(Records excerpted from a collection)
◇ ◇ ◇ ◇

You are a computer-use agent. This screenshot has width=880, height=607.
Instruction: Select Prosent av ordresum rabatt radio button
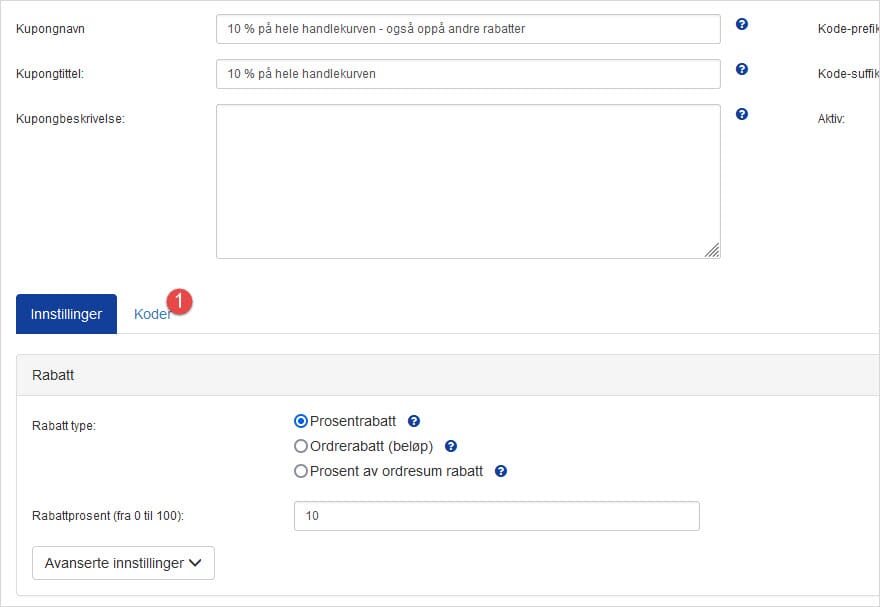click(x=301, y=471)
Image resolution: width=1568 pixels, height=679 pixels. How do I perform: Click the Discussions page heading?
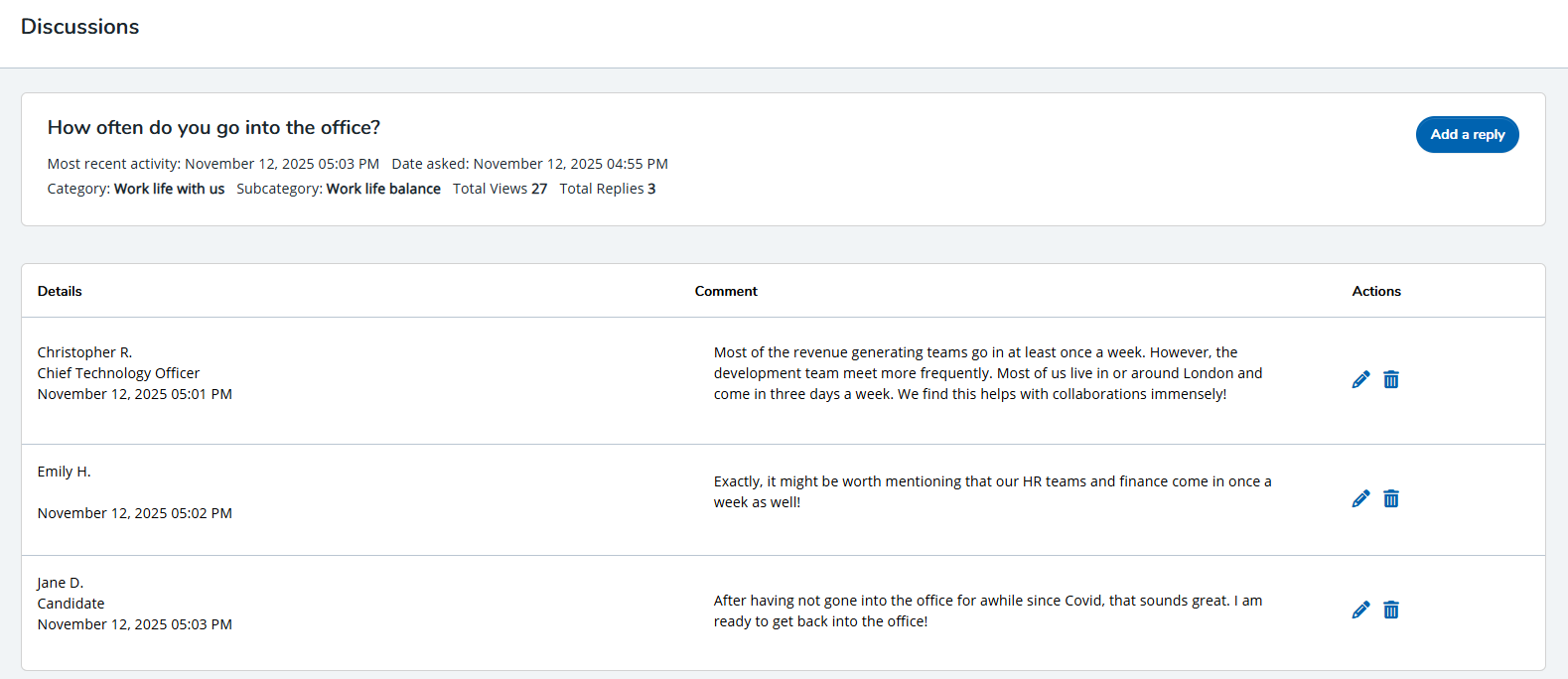click(x=80, y=27)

◇ ◇ ◇ ◇

→ **TASK DIRECTIONS**:
An exact copy of every entry above is needed, with the pictures left out.

→ **THE COMPLETED TASK**:
You are a computer-use agent. This screenshot has width=880, height=607.
Instruction: Select Prosent av ordresum rabatt radio button
click(x=301, y=471)
Image resolution: width=1568 pixels, height=679 pixels. How do I perform: Click the Discussions page heading?
click(x=80, y=27)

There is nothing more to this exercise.